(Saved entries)
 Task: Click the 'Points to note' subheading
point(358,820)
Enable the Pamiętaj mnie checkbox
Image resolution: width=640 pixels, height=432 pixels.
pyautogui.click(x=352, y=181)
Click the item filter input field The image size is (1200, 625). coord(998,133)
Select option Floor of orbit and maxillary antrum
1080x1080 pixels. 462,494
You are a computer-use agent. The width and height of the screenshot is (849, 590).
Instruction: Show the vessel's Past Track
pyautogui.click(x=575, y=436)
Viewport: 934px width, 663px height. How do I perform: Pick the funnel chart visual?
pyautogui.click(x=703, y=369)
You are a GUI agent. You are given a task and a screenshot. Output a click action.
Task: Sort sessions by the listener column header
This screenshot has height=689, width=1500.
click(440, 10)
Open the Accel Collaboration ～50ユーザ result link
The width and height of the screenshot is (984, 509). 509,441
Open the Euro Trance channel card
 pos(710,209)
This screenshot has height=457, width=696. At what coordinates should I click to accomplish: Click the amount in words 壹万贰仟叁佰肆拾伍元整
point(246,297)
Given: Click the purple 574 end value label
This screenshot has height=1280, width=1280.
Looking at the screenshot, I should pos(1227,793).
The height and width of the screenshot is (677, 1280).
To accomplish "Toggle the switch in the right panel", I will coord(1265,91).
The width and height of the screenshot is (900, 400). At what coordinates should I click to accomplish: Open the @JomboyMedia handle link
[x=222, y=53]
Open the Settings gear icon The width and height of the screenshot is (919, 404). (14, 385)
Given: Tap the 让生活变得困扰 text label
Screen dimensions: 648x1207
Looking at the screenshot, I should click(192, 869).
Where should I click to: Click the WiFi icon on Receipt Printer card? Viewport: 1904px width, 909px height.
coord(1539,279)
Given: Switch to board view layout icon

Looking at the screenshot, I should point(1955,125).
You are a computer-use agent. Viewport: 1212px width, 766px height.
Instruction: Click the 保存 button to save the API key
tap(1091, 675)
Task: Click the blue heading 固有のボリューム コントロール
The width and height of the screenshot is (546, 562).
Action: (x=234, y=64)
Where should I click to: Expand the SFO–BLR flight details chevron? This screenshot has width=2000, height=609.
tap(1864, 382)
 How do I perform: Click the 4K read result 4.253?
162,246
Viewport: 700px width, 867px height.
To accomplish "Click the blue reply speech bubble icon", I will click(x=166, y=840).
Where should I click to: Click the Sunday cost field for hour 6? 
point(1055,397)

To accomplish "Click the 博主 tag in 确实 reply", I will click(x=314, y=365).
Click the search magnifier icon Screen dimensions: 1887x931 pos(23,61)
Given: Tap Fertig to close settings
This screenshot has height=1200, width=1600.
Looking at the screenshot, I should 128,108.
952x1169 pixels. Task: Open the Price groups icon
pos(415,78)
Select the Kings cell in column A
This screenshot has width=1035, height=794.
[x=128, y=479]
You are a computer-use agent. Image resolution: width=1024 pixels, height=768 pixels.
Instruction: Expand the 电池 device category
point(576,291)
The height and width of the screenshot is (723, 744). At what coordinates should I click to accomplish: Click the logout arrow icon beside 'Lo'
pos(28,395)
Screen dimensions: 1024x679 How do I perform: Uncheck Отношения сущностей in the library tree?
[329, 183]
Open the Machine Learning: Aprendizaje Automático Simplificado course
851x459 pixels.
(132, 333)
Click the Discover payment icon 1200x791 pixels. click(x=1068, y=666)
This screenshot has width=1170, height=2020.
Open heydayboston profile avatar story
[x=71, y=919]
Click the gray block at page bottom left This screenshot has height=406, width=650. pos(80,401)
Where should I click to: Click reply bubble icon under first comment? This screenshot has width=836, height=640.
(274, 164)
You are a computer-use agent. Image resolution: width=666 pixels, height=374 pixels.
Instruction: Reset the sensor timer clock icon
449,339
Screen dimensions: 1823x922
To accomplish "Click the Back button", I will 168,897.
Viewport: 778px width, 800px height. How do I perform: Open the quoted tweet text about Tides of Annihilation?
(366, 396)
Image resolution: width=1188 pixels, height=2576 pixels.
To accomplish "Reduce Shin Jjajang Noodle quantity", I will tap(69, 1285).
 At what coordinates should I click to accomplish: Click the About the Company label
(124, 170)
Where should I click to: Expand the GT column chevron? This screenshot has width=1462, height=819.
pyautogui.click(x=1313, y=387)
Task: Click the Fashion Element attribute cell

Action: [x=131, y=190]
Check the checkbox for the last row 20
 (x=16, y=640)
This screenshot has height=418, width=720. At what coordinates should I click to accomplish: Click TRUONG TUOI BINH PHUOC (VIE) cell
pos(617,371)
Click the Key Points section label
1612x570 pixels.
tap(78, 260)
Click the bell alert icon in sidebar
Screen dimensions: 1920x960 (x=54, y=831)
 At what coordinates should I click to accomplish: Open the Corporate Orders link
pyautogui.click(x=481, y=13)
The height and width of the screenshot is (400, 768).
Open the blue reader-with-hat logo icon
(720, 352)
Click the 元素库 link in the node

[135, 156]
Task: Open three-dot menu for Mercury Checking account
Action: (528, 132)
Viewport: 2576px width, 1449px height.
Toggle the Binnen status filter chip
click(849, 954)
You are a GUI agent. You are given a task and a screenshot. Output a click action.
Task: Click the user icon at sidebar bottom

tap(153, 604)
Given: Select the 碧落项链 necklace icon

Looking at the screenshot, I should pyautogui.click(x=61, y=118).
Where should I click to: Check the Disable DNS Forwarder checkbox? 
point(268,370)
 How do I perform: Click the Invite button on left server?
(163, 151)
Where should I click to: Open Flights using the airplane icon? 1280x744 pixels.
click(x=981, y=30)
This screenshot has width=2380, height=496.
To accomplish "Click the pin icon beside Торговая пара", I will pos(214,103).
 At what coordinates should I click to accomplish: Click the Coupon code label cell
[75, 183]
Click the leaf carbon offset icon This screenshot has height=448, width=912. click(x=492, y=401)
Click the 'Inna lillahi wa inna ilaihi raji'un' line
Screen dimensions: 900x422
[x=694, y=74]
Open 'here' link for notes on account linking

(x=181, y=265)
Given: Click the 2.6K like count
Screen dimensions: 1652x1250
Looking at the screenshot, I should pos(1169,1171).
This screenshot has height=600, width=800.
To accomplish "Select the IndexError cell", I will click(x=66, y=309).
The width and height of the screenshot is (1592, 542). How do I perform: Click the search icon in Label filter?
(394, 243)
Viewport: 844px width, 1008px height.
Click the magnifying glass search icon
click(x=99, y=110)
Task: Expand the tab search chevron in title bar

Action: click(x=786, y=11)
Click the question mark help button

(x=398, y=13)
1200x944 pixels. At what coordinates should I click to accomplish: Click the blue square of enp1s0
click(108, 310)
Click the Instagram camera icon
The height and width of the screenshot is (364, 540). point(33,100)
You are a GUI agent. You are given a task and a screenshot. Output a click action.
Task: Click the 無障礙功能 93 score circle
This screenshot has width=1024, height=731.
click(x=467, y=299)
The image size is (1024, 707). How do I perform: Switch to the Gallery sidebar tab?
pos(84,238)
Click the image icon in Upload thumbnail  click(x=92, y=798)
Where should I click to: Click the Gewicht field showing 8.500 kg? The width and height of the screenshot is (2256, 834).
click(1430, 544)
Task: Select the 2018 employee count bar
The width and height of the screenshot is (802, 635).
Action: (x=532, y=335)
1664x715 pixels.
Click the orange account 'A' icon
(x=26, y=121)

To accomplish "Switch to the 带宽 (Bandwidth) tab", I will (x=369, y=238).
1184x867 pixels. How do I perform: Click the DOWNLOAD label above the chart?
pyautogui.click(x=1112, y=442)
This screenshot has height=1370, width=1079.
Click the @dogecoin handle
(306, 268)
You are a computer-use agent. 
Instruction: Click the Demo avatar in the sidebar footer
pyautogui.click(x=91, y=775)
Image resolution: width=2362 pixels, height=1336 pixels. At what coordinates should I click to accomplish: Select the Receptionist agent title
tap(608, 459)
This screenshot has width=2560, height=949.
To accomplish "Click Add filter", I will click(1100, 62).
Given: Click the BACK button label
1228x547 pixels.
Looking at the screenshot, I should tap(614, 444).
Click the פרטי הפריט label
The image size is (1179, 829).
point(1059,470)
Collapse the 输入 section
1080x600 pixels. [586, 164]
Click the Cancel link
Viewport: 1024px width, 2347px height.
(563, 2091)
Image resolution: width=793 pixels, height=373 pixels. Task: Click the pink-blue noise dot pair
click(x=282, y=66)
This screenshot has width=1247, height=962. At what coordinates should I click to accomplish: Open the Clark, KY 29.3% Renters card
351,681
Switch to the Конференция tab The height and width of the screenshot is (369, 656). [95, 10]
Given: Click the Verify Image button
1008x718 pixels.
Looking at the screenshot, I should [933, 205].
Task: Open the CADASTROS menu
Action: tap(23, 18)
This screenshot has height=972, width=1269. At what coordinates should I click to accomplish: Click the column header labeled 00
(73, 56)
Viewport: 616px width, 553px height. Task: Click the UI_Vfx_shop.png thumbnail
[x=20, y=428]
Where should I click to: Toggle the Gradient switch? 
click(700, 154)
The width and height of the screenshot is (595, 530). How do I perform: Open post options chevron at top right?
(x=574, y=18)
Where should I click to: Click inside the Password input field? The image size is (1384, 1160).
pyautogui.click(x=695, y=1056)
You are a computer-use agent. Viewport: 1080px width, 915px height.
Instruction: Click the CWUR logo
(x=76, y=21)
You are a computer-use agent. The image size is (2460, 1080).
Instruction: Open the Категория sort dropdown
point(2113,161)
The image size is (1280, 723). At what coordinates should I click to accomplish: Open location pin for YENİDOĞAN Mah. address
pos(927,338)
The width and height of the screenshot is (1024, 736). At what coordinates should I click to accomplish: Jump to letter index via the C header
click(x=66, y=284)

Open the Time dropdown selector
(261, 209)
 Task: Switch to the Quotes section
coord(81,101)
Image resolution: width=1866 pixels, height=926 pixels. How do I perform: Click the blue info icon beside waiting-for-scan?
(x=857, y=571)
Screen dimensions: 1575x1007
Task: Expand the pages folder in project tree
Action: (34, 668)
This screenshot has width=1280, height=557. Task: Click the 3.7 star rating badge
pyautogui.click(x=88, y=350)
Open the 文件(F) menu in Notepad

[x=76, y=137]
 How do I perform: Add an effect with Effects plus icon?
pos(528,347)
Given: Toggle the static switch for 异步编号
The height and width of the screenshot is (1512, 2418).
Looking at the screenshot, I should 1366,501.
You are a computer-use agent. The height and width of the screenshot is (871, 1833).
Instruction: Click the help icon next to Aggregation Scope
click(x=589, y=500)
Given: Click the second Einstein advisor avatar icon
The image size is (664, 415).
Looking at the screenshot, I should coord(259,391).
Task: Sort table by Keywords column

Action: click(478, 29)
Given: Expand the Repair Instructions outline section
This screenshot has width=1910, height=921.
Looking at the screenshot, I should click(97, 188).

▶ TASK DETAILS
Return the entries exactly through the "The height and width of the screenshot is (677, 1280)." line.

▶ WRITTEN REPLY
 Task: Click the 'Points to note' subheading
point(358,820)
Enable the Pamiętaj mnie checkbox
Image resolution: width=640 pixels, height=432 pixels.
pyautogui.click(x=352, y=181)
Click the item filter input field The image size is (1200, 625). coord(998,133)
Select option Floor of orbit and maxillary antrum
1080x1080 pixels. 462,494
You are a computer-use agent. The width and height of the screenshot is (849, 590).
Instruction: Show the vessel's Past Track
pyautogui.click(x=575, y=436)
Viewport: 934px width, 663px height. How do I perform: Pick the funnel chart visual?
pyautogui.click(x=703, y=369)
You are a GUI agent. You are given a task and a screenshot. Output a click action.
Task: Sort sessions by the listener column header
This screenshot has height=689, width=1500.
click(440, 10)
Open the Accel Collaboration ～50ユーザ result link
The width and height of the screenshot is (984, 509). 509,441
Open the Euro Trance channel card
 pos(710,209)
This screenshot has height=457, width=696. At what coordinates should I click to accomplish: Click the amount in words 壹万贰仟叁佰肆拾伍元整
point(246,297)
Given: Click the purple 574 end value label
This screenshot has height=1280, width=1280.
Looking at the screenshot, I should pos(1227,793).
The height and width of the screenshot is (677, 1280).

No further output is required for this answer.